→ **PROVIDED DATA**:

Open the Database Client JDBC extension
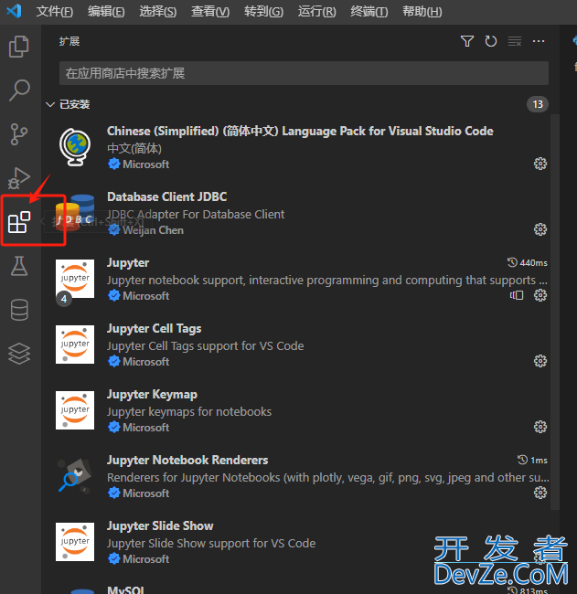Screen dimensions: 577x594 click(x=166, y=196)
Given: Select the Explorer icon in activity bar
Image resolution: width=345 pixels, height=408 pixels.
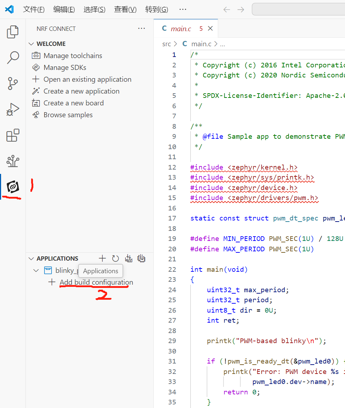Looking at the screenshot, I should [x=13, y=32].
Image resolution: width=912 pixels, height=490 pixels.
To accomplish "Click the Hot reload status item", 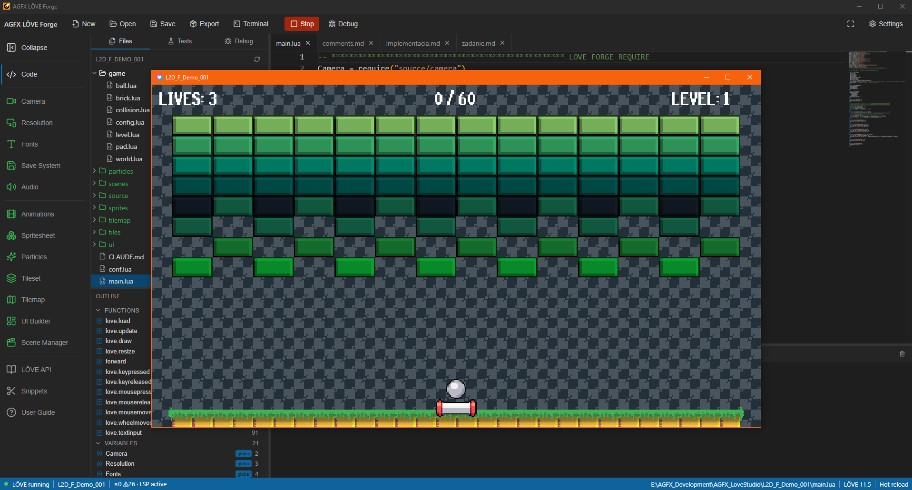I will tap(893, 484).
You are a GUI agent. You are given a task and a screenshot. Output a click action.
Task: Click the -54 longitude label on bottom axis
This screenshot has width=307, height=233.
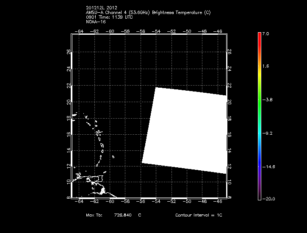(x=156, y=202)
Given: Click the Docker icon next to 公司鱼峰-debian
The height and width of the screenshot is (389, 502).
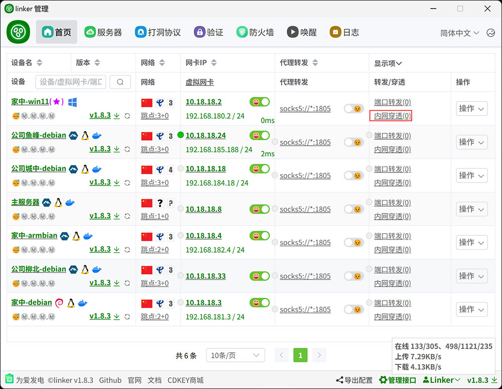Looking at the screenshot, I should (97, 135).
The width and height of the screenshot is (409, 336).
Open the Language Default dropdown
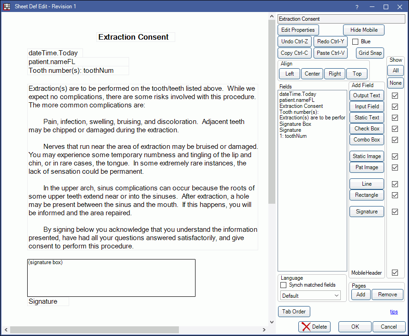[x=310, y=295]
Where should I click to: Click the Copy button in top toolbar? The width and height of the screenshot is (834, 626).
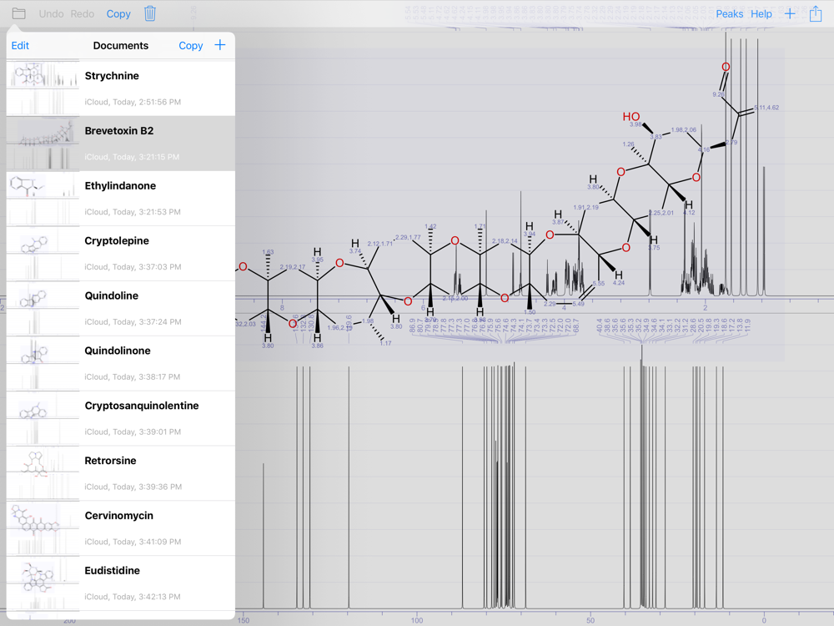coord(118,14)
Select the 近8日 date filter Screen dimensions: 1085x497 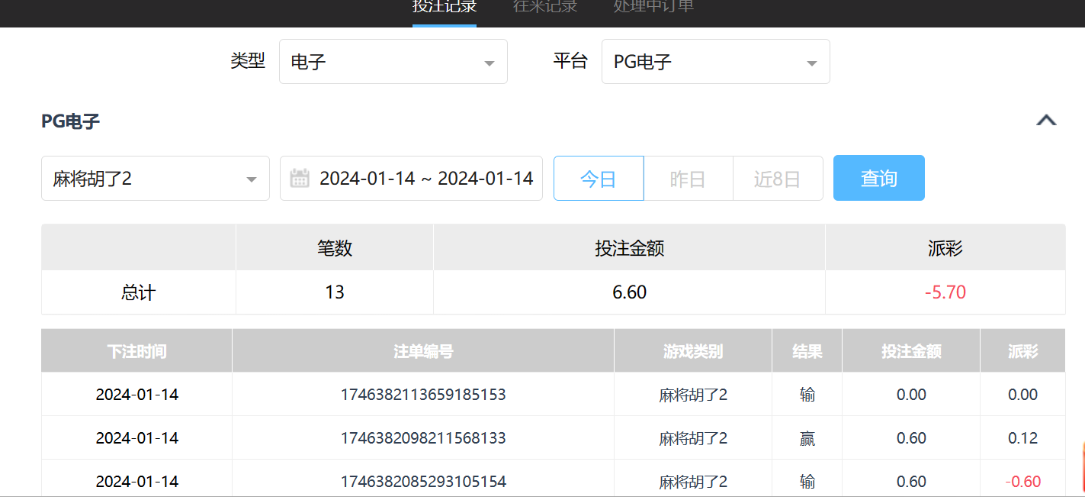pyautogui.click(x=777, y=179)
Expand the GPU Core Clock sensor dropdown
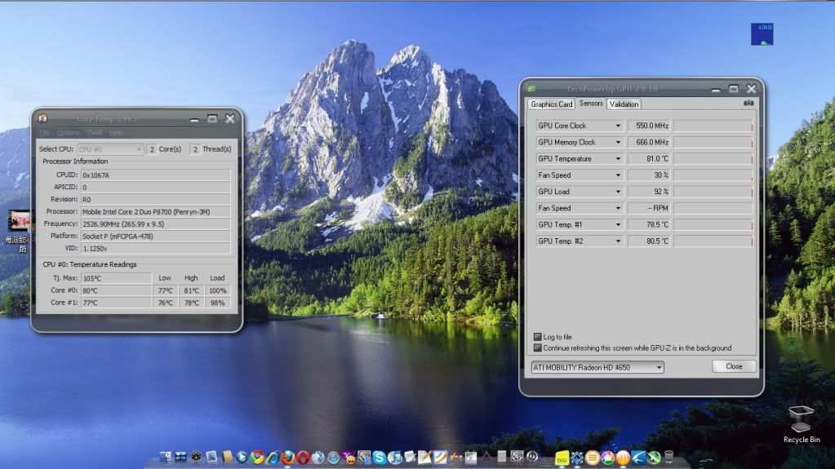Viewport: 835px width, 469px height. point(618,126)
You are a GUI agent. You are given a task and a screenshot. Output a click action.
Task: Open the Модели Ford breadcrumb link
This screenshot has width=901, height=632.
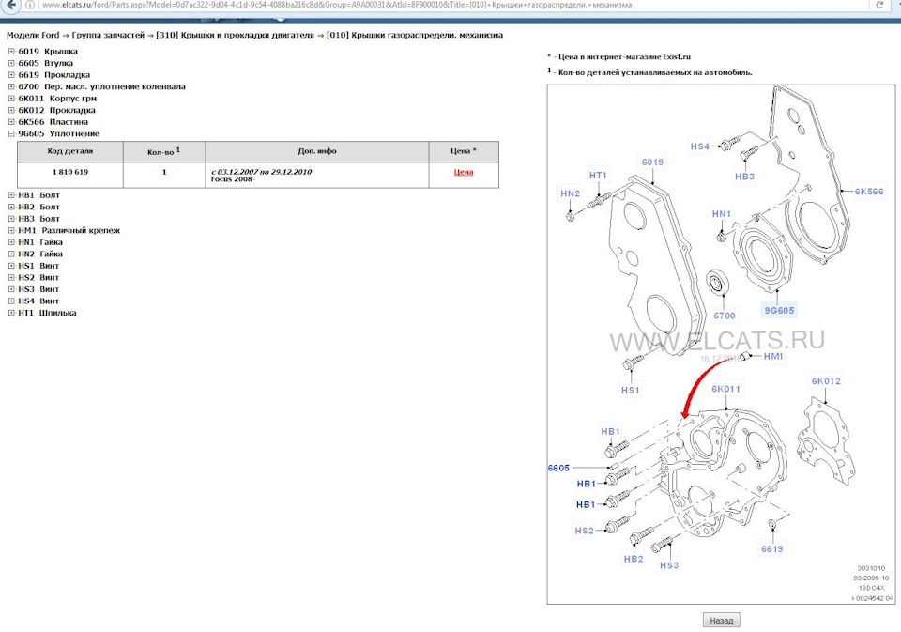coord(33,35)
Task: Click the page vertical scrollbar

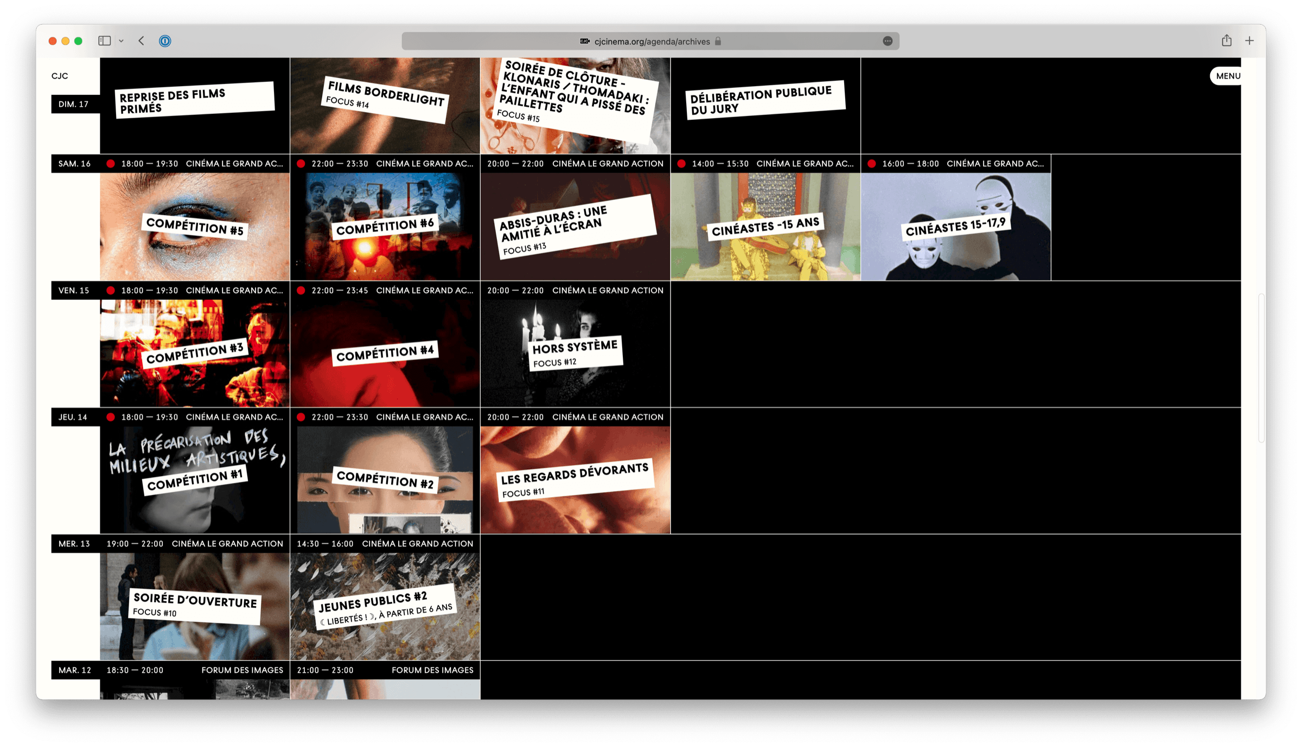Action: click(1261, 369)
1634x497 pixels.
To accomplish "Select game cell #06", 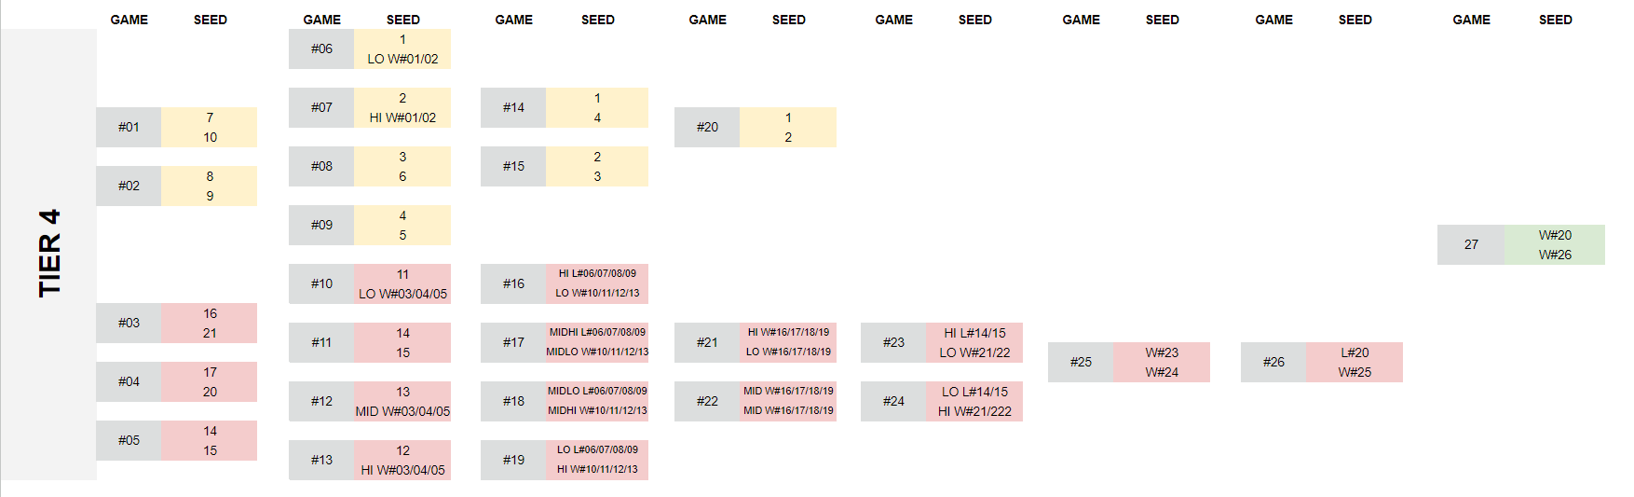I will (321, 48).
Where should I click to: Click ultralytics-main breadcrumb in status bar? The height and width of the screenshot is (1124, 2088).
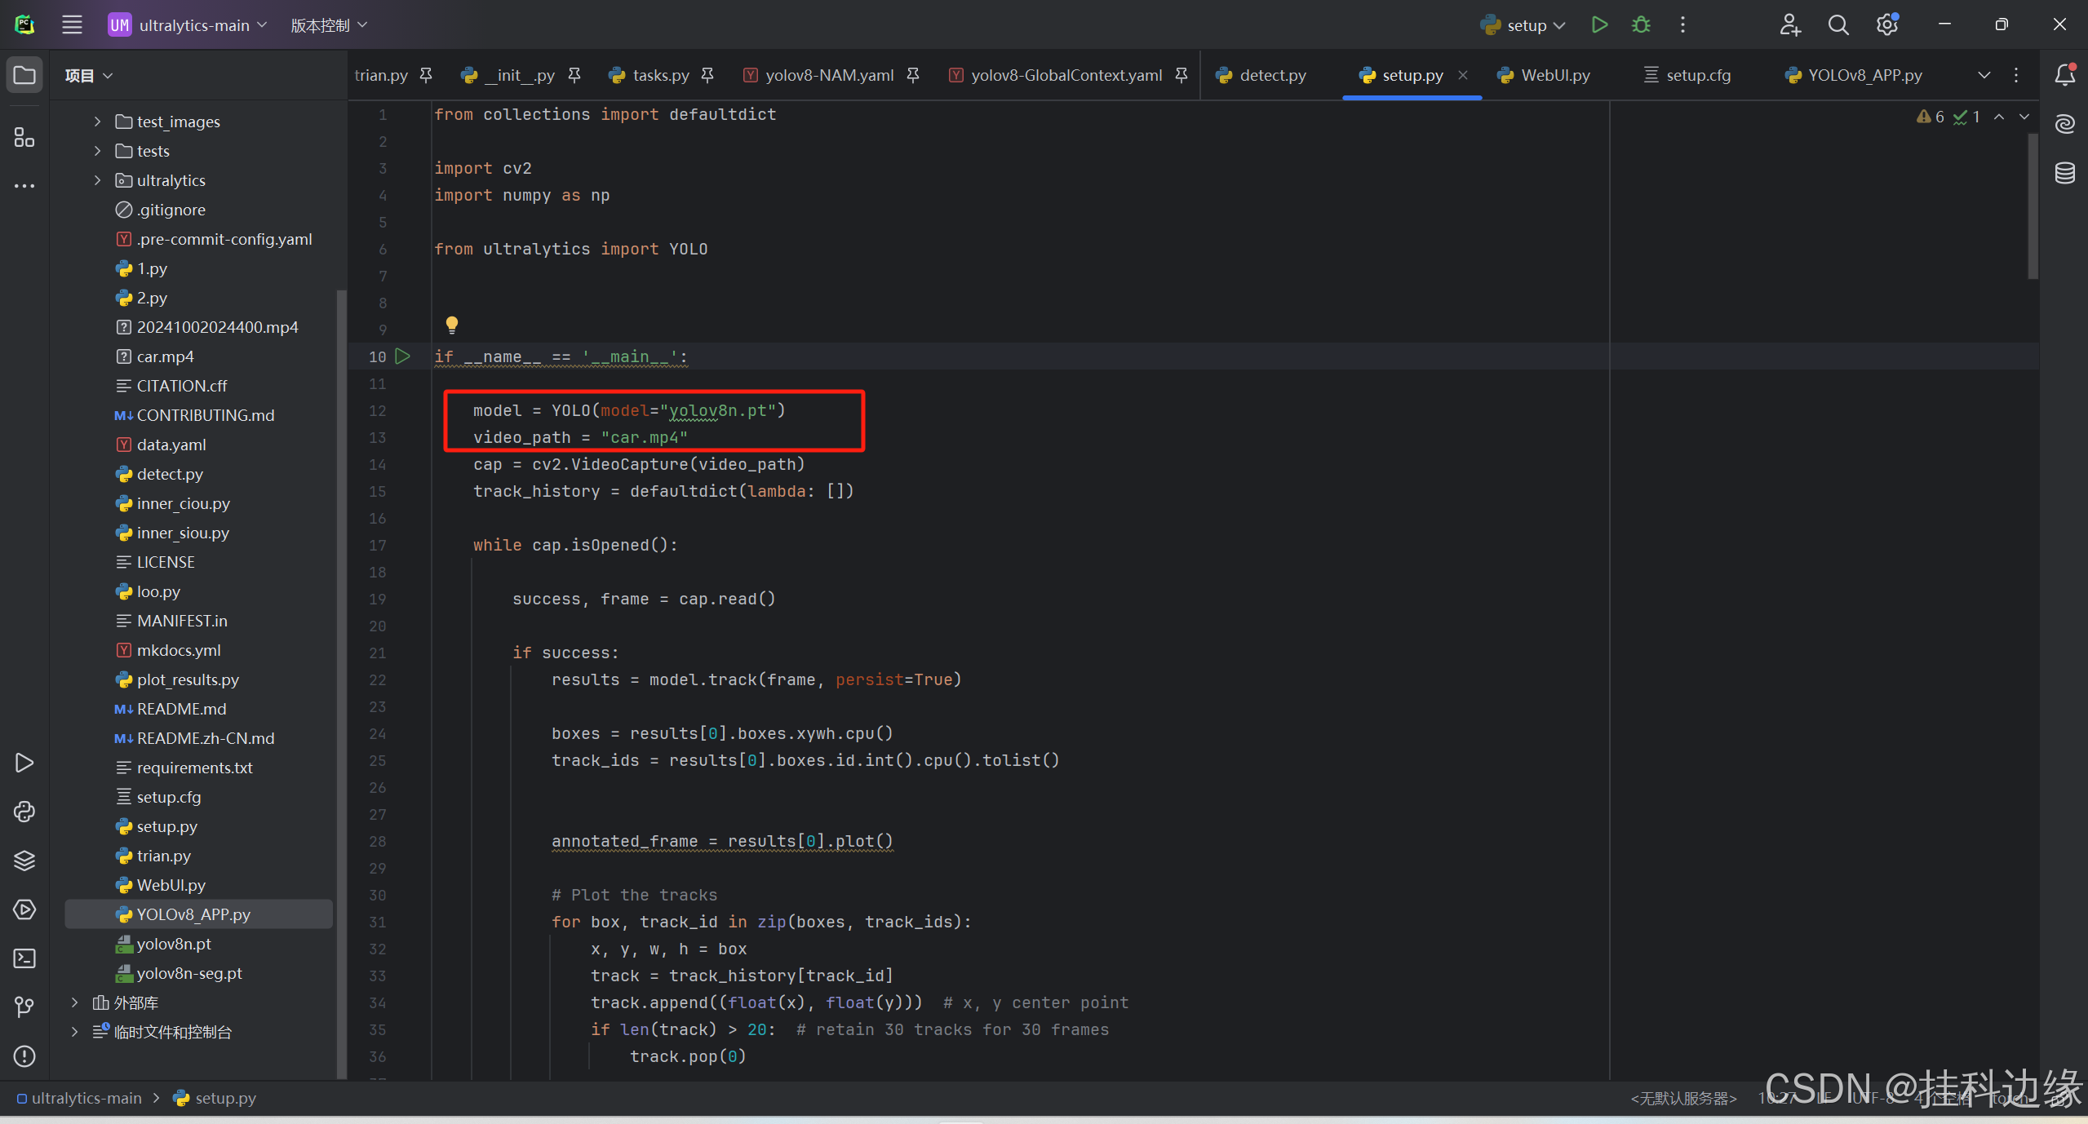tap(86, 1098)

→ **THE REQUEST**:
Which lines of the listing above contain the string "pixels", matching case exactly? Show each such line in full.

→ **TASK ANSWER**:
Image resolution: width=345 pixels, height=408 pixels.
Image resolution: width=912 pixels, height=490 pixels.
1634x497 pixels.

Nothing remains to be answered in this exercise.